Dell R740 machine(slower):
CPU(s): 40 x Intel(R) Xeon(R) Gold 6138 CPU @ 2.00GHz (1 Socket)
Kernel Version: Linux 6.8.12-10-pve (2025-04-18T07:39Z)
Manager Version: pve-manager/8.4.1/2a5fa54a8503f96d

Code:
# Dell PBS config
# Boot drive: 2 x m.2 SATA Micron 5100 240GB on Dell Boss S1 RAID1 PCIE card, ext4
# Storage: 1 x WD red plus 10TB, ZFS in PBS
# VM image storage: 2 x Dell Toshiba PX05SMB080Y SAS SSD, ZFS mirror

boot: order=scsi0;net0
cores: 20
cpu: x86-64-v2-AES
memory: 32768
meta: creation-qemu=9.2.0,ctime=1747282558
name: PBS-r740
net0: virtio=BC:24:11:A4:7F:14,bridge=vmbr0,firewall=1
numa: 0
onboot: 1
ostype: l26
scsi0: Data:104/vm-104-disk-0.qcow2,iothread=1,size=32G
scsi1: /dev/disk/by-id/wwn-0x5000cca641e347e4,backup=0,size=488386584K
scsihw: virtio-scsi-single
smbios1: uuid=abf0d4db-ea4a-40eb-a66f-8ed0913c6420
sockets: 1
vmgenid: 49c755a2-2331-4bfa-9f68-8fe5315d4cc7
 
Last edited:
the interesting part is the PBS version. anyhow, since your slow PBS is using ZFS, this might be another instance of https://forum.proxmox.com/threads/gc-very-slow-after-3-4-update.166214/#post-772461 - could you try to gather the data requested there?
Both PBS are 3.4.1,
slow machine Kernel Version: Linux 6.8.12-10-pve (2025-04-18T07:39Z)
fast machine Kernel Version: Linux 6.8.12-11-pve (2025-05-22T09:39Z)

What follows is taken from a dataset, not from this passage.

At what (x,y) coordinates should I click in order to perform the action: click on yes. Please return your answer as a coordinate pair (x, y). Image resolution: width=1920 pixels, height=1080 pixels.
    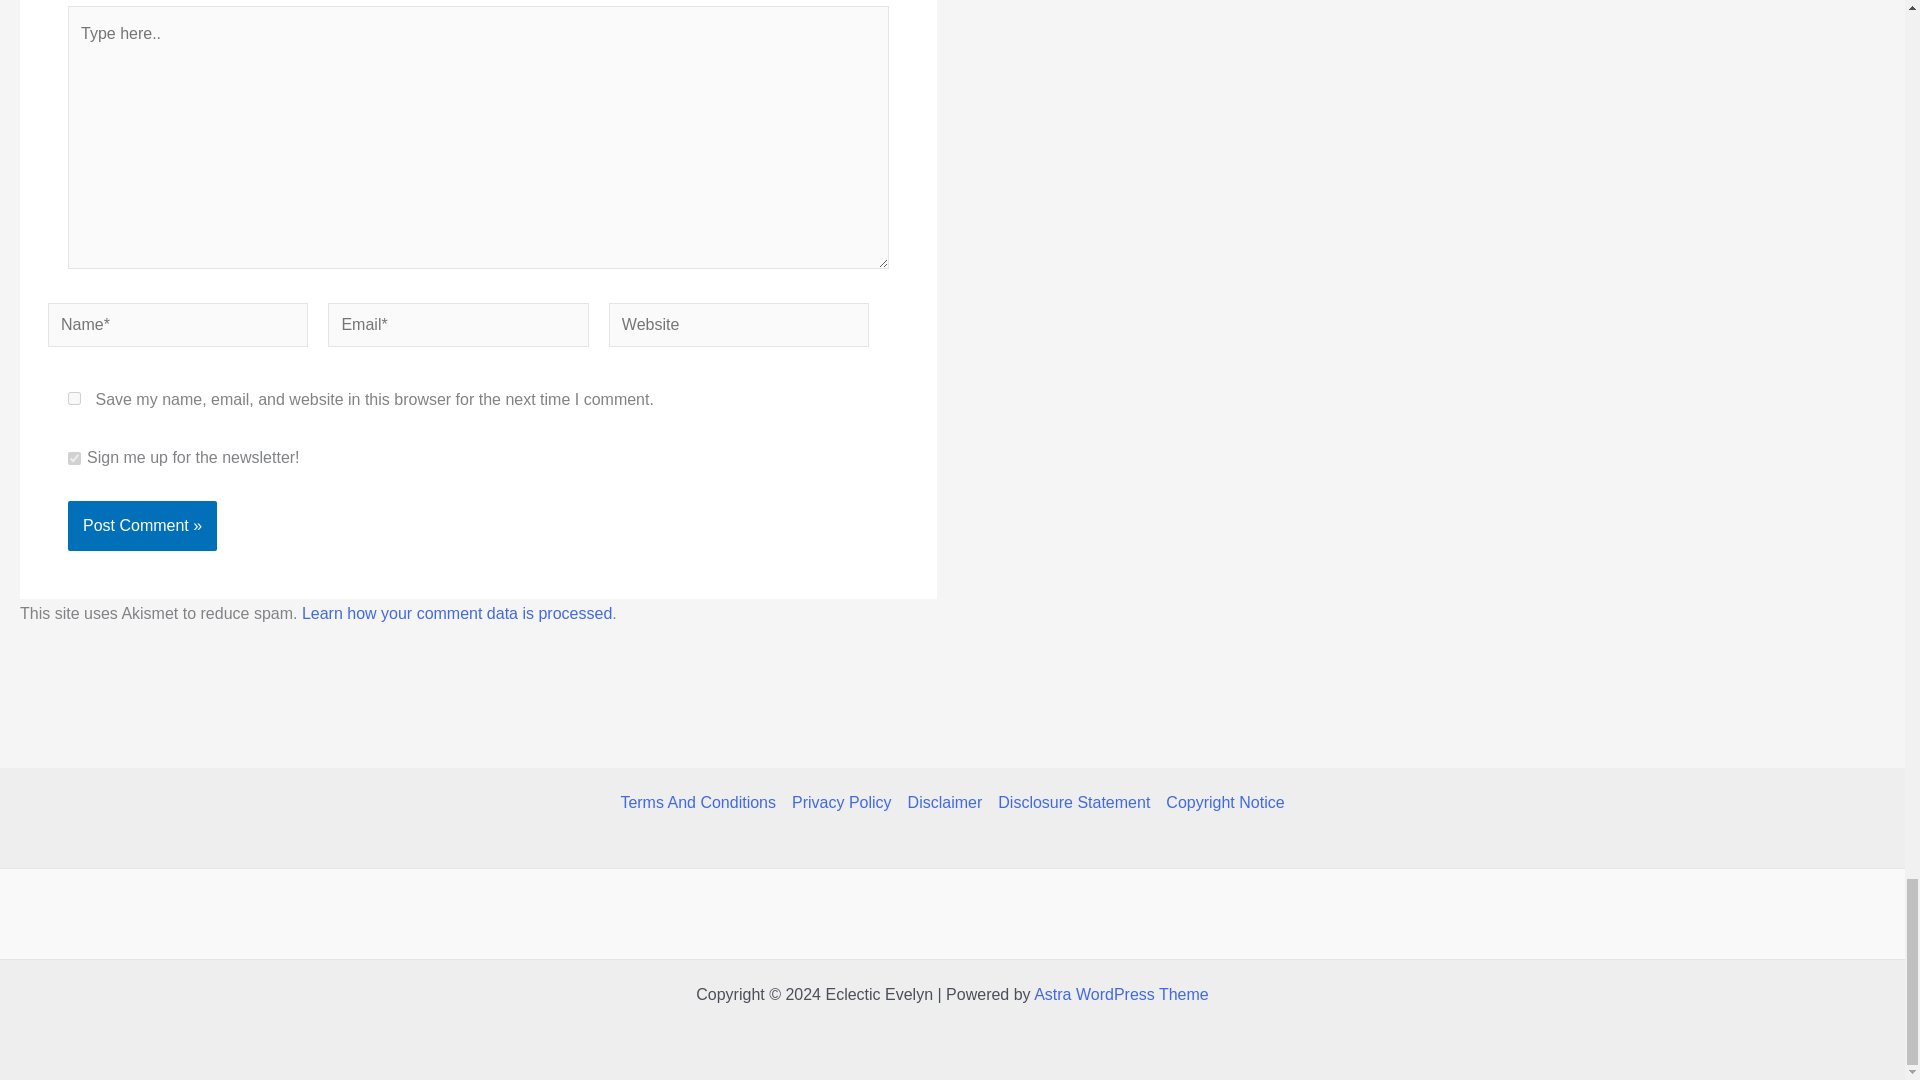
    Looking at the image, I should click on (74, 398).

Will report back with results when I have time tomorrow to monitor a full GC run.
Another interesting find is similar speed difference (x60 time slower) when doing a "verify" job for similar amount of work on these 2 PBS.
 
Last edited:
Another interesting find is similar speed difference (x60 time slower) when doing a "verify" job for similar amount of work on these 2 PBS.
So just to double check, you say your ZFS backed datastore is 60 times slower than the NFS based datastore for verification? If so, can you verify the storage performance by independent random read IO benchmarks, e.g. via fio?
 
In my opinion you setup the wrong comparison:
1 single drive with ZFS with so low IOPS 4k random R/W against a nas with more drives and probably cache, will not fit a real compare.

If you want zfs, so do it i do, use only ssd (SATA3) as ZFS VDEV0 as ZFS 2x mirror and (stripe) VDEV1 as ZFS 2x mirror.
So you have aprox. 2x IOPS of IOPS 4k random write on SSDs and aprox. 4x IOPS of IOPS 4k random Read on SSDs.

If you want zfs with HDDs so change in the above setup the SSD vs. HDD and add a ZFS special device on VDEV2 2x mirror ssd as zfs special device.
This will now read and write all meta data to the very fast ZFS special device on a zfs mirror ssds and your hdds will not see any more of these data access ==> speed up.
 
In my opinion you setup the wrong comparison:
1 single drive with ZFS with so low IOPS 4k random R/W against a nas with more drives and probably cache, will not fit a real compare.

If you want zfs, so do it i do, use only ssd (SATA3) as ZFS VDEV0 as ZFS 2x mirror and (stripe) VDEV1 as ZFS 2x mirror.
So you have aprox. 2x IOPS of IOPS 4k random write on SSDs and aprox. 4x IOPS of IOPS 4k random Read on SSDs.

If you want zfs with HDDs so change in the above setup the SSD vs. HDD and add a ZFS special device on VDEV2 2x mirror ssd as zfs special device.
This will now read and write all meta data to the very fast ZFS special device on a zfs mirror ssds and your hdds will not see any more of these data access ==> speed up.
As described above, the NAS volume is a RAID1 HDD setup with no cache, considering the normally inferior performance people experience with NFS vs local, this result is puzzling. I'll try the RAID1 SSD on the R740 machine's Synology VM(slower machine) as datastore tomorrow and report back.
 
Done the test on the R740 with NFS, much faster performance just like the AMD server. So it's definitely something to do with the original datastore config, filesystem or hardware.